Opioid peptide receptors and membrane biology.

The opioid peptides, beta-endorphin and the enkephalins, exhibit binding to brain tissue that is stereospecific, of high affinity, and saturable; from comparisons of the pharmacological potencies of a number of alkaloids with their abilities to displace peptide binding, it is concluded that peptide binding is probably relevant to pharmacological response for beta-endorphin, but not necessarily for enkephalins. The results of structure-activity studies indicate that both the (1-5) and a C-terminal sequence of the beta-endorphin molecule are necessary for both binding and pharmacological response, while pentapeptide conformation is related to enkephalin binding and pharmacological potency. The binding of opioid peptides possesses a brain regional distribution similar to that of alkaloids, with greatest enrichment in the striate, somewhat lesser amounts in the hypothalamus, thalamus, and amygdala, and least in the cortex and cerebellum; physiochemical properties, including inhibition by Na+, GTP, and by pretreatment of brain tissue with sulfhydryl reagents and proteolytic and lipolytic enzymes, are also similar to those of alkaloids. Other evidence, however, indicates that enkephalins and alkaloids bind to different sites: (1) differences in the abilities of enkephalins and alkaloids to displace labeled enkephalin and labeled alkaloid binding; (2) differences in relative pharmacological potencies of alkaloids and enkephalins in different systems; (3) small but significant differences in brain regional distribution and in certain physicochemical properties; and (4) selective protection of inhibition by irreversible reagents.
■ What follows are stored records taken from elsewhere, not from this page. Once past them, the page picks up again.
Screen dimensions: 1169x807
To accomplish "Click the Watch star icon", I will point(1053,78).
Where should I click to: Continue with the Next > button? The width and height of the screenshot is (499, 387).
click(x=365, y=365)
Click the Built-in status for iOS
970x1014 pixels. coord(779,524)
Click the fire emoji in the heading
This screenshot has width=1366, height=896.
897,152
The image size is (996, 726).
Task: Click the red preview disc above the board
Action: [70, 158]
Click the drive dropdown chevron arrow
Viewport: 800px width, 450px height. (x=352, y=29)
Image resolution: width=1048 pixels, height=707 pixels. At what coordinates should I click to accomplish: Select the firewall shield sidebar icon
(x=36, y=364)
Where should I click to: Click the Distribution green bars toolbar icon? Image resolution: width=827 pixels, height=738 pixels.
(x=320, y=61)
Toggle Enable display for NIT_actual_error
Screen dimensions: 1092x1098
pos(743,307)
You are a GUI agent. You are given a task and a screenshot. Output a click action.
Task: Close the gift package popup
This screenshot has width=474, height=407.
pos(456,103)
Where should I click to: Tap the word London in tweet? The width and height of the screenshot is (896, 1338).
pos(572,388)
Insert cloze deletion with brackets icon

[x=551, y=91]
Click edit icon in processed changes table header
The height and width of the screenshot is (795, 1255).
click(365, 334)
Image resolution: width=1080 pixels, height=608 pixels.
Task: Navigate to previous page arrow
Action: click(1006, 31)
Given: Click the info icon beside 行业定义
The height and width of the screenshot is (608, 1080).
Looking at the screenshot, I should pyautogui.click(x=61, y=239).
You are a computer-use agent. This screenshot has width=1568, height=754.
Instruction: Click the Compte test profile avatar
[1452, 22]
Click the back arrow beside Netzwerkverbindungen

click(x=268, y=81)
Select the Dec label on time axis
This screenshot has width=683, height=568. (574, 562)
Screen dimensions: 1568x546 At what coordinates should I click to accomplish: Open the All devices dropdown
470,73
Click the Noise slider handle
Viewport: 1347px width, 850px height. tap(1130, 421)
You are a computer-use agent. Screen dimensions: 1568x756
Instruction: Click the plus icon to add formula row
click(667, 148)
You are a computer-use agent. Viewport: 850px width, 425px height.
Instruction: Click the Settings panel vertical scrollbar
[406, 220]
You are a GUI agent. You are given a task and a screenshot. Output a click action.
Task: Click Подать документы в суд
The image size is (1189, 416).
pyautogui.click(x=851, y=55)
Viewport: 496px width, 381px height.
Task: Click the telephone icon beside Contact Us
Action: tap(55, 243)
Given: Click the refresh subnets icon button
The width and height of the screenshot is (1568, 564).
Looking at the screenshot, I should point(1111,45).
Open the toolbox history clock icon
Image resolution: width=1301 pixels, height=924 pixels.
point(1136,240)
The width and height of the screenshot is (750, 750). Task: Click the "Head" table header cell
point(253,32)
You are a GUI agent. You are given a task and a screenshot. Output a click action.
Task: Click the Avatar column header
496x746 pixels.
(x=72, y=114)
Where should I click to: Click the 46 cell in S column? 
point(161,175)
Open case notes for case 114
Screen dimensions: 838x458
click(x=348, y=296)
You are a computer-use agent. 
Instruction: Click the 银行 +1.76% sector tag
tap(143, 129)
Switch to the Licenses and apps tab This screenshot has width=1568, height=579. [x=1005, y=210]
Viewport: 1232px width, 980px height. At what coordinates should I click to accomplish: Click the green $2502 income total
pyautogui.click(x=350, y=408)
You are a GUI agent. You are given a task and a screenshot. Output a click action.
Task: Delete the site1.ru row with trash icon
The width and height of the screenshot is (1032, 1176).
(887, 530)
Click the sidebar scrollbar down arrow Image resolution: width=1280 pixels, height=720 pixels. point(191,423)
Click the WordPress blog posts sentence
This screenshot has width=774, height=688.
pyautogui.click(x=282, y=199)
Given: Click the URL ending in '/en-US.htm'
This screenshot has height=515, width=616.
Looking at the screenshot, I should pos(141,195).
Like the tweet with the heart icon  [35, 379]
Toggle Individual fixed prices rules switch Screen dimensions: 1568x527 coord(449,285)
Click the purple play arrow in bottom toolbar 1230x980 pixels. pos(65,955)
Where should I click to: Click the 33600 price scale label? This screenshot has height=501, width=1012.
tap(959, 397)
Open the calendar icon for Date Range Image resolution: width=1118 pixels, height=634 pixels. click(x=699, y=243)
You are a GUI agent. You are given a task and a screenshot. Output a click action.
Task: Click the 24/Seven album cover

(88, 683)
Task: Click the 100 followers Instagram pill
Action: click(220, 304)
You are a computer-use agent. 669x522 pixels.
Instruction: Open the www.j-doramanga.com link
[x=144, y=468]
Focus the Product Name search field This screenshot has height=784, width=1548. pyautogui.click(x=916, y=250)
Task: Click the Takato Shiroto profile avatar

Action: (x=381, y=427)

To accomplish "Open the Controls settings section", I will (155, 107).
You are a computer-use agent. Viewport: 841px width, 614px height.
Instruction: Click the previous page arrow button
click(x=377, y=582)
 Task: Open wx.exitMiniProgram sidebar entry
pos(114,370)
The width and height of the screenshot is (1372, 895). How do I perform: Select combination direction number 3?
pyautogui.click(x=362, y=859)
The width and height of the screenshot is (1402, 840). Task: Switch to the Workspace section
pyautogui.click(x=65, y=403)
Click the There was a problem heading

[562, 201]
This evidence, together with other data implicating both proteins and lipids in binding, has led us to propose a model of the beta-endorphin receptor in which the peptide binds to both an enkephalin site, located on a protein, and an alkaloid site, located on a lipid. Binding of enkephalins and beta-endorphin is related to a number of membrane-associated processes that are similarly affected by alkaloid binding, including changes in activity of adenylate cyclase and protein kinase, and in lipid metabolism and calcium ion disposition; some or all of these factors are presumably involved in the mediation of acute and chronic pharmacological effects. All of this work should be greatly aided by isolation of functionally active binding material, and recent work suggests that this breakthrough is finally possible.